== Dataset extract

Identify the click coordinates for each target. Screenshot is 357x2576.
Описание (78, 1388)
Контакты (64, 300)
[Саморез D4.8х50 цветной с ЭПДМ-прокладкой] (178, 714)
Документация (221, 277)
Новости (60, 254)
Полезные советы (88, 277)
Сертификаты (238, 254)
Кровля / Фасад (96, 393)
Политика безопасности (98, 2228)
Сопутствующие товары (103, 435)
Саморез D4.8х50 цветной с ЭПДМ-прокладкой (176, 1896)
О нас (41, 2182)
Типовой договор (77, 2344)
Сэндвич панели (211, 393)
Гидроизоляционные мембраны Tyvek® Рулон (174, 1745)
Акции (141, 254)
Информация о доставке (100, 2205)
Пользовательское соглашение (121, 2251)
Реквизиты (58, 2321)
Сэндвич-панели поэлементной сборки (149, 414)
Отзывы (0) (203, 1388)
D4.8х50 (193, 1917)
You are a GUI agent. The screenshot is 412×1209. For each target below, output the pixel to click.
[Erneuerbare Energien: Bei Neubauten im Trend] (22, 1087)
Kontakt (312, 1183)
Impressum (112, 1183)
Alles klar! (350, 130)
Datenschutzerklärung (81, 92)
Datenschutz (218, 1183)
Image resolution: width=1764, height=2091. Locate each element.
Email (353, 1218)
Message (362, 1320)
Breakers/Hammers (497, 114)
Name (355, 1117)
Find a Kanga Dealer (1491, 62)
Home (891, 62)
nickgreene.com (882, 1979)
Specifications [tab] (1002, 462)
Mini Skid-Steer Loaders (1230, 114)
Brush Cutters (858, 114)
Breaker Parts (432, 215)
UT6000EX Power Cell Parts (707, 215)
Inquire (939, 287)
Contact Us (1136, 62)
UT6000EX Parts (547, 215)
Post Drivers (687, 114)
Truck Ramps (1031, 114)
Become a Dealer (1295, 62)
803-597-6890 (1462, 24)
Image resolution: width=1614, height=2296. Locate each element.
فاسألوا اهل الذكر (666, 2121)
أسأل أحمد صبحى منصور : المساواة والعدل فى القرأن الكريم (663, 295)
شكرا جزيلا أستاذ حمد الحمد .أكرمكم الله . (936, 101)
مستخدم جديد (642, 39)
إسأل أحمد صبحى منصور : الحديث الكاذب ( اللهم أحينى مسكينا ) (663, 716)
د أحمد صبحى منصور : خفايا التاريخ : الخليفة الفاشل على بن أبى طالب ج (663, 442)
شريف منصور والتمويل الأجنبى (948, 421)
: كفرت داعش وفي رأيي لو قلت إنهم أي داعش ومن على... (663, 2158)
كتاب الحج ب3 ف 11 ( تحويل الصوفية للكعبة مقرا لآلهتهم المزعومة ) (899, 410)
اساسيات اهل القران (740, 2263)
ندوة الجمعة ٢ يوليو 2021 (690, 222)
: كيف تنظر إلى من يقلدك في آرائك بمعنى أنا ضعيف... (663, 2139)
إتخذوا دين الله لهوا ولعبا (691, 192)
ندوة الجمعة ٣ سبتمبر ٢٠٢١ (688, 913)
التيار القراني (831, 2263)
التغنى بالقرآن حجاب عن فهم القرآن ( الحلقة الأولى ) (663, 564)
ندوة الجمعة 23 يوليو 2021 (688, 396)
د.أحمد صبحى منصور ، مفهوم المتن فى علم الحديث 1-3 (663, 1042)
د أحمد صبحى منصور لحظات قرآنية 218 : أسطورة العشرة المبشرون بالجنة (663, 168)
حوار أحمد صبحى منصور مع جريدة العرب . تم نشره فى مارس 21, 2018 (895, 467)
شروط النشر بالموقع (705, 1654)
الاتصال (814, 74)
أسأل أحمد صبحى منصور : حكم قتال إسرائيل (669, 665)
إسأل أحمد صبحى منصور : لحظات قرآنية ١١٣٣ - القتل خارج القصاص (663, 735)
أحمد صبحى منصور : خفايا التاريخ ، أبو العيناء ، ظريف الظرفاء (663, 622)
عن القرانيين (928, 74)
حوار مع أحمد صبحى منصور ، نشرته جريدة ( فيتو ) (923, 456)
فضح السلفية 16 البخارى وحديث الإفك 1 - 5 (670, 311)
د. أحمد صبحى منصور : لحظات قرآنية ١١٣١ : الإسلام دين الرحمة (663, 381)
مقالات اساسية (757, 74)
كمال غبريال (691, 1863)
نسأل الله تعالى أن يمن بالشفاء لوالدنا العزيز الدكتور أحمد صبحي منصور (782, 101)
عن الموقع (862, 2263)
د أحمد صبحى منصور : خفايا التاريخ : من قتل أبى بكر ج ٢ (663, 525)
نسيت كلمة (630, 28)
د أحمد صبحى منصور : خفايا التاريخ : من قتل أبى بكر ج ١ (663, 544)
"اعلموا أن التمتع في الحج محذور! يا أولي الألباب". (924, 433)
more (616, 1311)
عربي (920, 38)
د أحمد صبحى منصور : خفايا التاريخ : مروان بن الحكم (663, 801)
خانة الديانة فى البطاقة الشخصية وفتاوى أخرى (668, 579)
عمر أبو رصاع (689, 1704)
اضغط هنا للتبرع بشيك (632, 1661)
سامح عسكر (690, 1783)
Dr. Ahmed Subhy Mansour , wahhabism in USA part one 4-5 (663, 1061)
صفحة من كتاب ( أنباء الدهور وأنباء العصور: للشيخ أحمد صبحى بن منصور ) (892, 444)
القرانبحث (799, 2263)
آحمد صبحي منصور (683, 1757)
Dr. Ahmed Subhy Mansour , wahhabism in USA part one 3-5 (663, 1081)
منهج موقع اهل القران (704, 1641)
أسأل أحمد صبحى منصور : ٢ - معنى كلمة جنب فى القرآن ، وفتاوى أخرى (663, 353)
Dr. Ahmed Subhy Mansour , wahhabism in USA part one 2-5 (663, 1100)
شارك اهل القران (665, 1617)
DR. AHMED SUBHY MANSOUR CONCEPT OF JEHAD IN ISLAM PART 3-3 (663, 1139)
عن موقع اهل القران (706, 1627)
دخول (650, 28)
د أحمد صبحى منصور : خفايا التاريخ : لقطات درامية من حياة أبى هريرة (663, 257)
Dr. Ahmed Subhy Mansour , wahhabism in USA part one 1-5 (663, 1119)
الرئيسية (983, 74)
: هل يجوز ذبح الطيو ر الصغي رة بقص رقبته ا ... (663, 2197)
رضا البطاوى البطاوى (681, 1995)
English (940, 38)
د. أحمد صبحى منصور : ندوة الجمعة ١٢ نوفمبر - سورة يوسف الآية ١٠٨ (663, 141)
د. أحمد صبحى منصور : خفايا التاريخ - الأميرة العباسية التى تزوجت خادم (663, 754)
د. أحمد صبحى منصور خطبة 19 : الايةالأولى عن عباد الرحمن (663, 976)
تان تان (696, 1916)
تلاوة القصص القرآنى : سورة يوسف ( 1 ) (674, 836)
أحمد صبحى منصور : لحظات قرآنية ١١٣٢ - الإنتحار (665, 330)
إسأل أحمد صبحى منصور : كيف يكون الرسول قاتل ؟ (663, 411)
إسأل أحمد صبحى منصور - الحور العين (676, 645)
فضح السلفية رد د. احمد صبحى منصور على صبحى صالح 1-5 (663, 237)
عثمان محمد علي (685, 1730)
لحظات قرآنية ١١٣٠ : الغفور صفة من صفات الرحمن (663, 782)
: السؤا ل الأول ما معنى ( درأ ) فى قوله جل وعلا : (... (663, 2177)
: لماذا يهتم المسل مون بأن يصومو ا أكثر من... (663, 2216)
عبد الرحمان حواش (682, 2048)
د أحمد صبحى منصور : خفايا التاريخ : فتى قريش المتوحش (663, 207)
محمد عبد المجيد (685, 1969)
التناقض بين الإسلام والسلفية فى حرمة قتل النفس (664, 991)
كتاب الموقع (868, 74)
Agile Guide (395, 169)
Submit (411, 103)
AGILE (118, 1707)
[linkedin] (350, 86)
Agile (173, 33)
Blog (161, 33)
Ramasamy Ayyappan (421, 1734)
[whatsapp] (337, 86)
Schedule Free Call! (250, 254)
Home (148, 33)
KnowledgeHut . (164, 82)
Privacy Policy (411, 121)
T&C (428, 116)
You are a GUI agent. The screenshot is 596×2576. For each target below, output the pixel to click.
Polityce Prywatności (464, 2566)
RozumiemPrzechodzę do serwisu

====

# [Task to complete]
The lines above, starting at the one with "كمال غبريال (691, 1863)" and ending at the one with "more (616, 1311)", are the only ones to return, exactly as written.

# [Response box]
كمال غبريال (691, 1863)
نسأل الله تعالى أن يمن بالشفاء لوالدنا العزيز الدكتور أحمد صبحي منصور (782, 101)
عن الموقع (862, 2263)
د أحمد صبحى منصور : خفايا التاريخ : من قتل أبى بكر ج ٢ (663, 525)
نسيت كلمة (630, 28)
د أحمد صبحى منصور : خفايا التاريخ : من قتل أبى بكر ج ١ (663, 544)
"اعلموا أن التمتع في الحج محذور! يا أولي الألباب". (924, 433)
more (616, 1311)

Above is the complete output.